April Inventory
By W. D. Snodgrass
The green catalpa tree has turned
All white; the cherry blooms once more.
In one whole year I haven't learned
A blessed thing they pay you for.
The blossoms snow down in my hair;
The trees and I will soon be bare.
The trees have more than I to spare.
The sleek, expensive girls I teach,
Younger and pinker every year,
Bloom gradually out of reach.
The pear tree lets its petals drop
Like dandruff on a tabletop.
The girls have grown so young by now
I have to nudge myself to stare.
This year they smile and mind me how
My teeth are falling with my hair.
In thirty years I may not get
Younger, shrewder, or out of debt.
The tenth time, just a year ago,
I made myself a little list
Of all the things I'd ought to know,
Then told my parents, analyst,
And everyone who's trusted me
I'd be substantial, presently.
I haven't read one book about
A book or memorized one plot.
Or found a mind I did not doubt.
I learned one date.
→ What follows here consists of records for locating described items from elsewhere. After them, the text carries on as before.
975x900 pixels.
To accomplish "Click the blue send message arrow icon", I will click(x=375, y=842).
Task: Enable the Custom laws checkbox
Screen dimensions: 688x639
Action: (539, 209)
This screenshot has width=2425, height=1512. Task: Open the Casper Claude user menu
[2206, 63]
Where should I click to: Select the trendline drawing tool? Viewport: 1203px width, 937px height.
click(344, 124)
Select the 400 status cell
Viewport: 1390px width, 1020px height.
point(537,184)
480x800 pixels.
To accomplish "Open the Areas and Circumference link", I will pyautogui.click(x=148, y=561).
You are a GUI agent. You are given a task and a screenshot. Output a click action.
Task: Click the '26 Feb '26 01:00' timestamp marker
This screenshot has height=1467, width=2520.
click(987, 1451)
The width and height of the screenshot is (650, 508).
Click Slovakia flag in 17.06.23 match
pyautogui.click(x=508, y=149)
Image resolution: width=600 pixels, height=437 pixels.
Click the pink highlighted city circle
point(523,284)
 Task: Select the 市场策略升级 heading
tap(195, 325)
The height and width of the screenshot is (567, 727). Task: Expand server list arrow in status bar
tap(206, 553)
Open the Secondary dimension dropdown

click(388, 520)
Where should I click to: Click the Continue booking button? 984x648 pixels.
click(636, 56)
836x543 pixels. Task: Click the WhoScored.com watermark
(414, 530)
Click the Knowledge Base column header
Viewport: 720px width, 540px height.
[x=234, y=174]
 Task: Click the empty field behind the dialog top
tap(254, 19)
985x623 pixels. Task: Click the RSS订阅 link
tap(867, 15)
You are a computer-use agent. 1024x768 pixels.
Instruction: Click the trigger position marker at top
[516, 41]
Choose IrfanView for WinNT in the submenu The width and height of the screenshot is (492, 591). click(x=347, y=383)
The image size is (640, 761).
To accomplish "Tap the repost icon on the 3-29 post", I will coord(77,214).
And then forgot.
And one by one the solid scholars
Get the degrees, the jobs, the dollars.
And smile above their starchy collars.
I taught my classes Whitehead's notions;
One lovely girl, a song of Mahler's.
Lacking a source-book or promotions,
I showed one child the colors of
A luna moth and how to love.
I taught myself to name my name,
To bark back, loosen love and crying;
To ease my woman so she came,
To ease an old man who was dying.
I have not learned how often I
Can win, can love, but choose to die.
I have not learned there is a lie
Love shall be blonder, slimmer, younger;
That my equivocating eye
Loves only by my body's hunger;
That I have forces true to feel,
Or that the lovely world is real.
While scholars speak authority
And wear their ulcers on their sleeves,
My eyes in spectacles shall see
These trees procure and spend their leaves.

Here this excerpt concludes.